Whitsell of Cascade Drilling explains: "The method requires a pneumatic hammer or tri-cone bit, which can give you very representative sample of what you might be drilling in at the time. The method has high-penetration rates, which can also reduce costs depending on if you are just requiring an exploration borehole. You can drill larger sizes, which will not be as cost-effective, but can give you a high-quality borehole at very deep depths."
The RC method can be applied to various ground conditions, but is, like air rotary, particularly suited to dry hard rock and works well when representative samples of the formation are needed for study. Like air rotary it can provide a cost-efficient alternative to core drilling with less contaminated samples.
Where there are unconsolidated formations like sand, gravel and boulders that make it difficult to drill with conventional methods, dual rotary can be the optimal choice. With dual rotary, the rotary head has its own feed system and raises and lowers independently of the lower drive which advances casing as needed. The casing can be advanced ahead of the drill bit to minimise aquifer cross-contamination and loss of circulation, and eliminate borehole stability problems. On the downside, the cost per foot is typically higher due to the cost of steel casing, welding, and the installation time that it might take to obtain the desired depth. This is why the method is often taken into use when other methods fail.
Hence, while carefully considering which method is best suited for the geological conditions, being prepared to switch methods could be what makes or breaks a project.

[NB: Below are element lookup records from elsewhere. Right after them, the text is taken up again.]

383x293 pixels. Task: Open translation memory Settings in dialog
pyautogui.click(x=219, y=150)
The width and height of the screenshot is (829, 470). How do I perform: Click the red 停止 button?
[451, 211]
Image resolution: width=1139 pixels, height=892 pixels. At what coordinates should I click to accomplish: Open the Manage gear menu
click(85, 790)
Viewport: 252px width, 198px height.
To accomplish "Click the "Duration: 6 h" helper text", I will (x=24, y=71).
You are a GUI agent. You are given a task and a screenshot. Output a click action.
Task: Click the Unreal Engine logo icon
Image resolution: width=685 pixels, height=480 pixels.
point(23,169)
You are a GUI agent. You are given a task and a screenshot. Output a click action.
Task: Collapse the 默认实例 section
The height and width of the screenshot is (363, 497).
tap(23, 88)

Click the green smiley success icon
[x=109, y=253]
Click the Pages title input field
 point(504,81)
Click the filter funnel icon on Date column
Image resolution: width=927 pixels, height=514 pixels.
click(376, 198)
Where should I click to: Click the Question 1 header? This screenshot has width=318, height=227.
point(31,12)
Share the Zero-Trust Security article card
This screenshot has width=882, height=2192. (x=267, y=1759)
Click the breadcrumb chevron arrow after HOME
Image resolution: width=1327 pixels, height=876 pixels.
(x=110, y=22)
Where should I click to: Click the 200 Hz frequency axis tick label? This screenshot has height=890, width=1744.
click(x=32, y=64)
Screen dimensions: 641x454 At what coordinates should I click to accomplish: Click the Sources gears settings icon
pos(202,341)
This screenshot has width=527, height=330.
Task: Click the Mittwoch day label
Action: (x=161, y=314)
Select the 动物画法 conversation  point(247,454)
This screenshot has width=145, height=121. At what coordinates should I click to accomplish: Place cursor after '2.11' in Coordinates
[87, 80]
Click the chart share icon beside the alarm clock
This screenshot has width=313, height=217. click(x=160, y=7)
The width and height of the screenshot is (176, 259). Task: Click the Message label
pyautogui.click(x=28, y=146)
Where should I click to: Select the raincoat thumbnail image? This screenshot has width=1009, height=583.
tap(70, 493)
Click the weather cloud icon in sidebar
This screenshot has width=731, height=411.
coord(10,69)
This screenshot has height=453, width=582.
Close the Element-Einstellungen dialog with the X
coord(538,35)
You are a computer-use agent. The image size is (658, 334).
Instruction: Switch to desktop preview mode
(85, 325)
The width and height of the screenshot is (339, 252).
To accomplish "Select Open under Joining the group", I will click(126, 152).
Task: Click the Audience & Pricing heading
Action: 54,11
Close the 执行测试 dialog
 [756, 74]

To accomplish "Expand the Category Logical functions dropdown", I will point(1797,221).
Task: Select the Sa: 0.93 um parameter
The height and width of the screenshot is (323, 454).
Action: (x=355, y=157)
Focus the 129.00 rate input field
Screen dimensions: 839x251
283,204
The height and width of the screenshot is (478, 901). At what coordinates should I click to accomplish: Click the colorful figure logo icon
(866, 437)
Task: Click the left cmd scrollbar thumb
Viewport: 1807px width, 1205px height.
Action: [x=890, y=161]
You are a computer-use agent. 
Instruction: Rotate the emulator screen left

This is what happened when, in a recent project, Cascade Drilling, based on the available geology reports, initiated a well installation using RC drilling.
Whitsell tells GDI: "Approximately half way into to the borehole, the crews encountered serious issues with the stability of the borehole; it would not stand on its own. Numerous attempts to clean the borehole failed as the borehole continued to collapse. At that point, our crew collaborated with the client and all agreed to switch from reverse circulation to dual rotary.
"With dual rotary, we could advance casing through the unstable zone at 850ft [259m]. The crew was able to advance the borehole beyond that to 1,900ft total depth and install an 8in low-carbon steel well. The well performed extremely well. If it wasn't for the dual-rotary rig, the borehole would have been abandoned."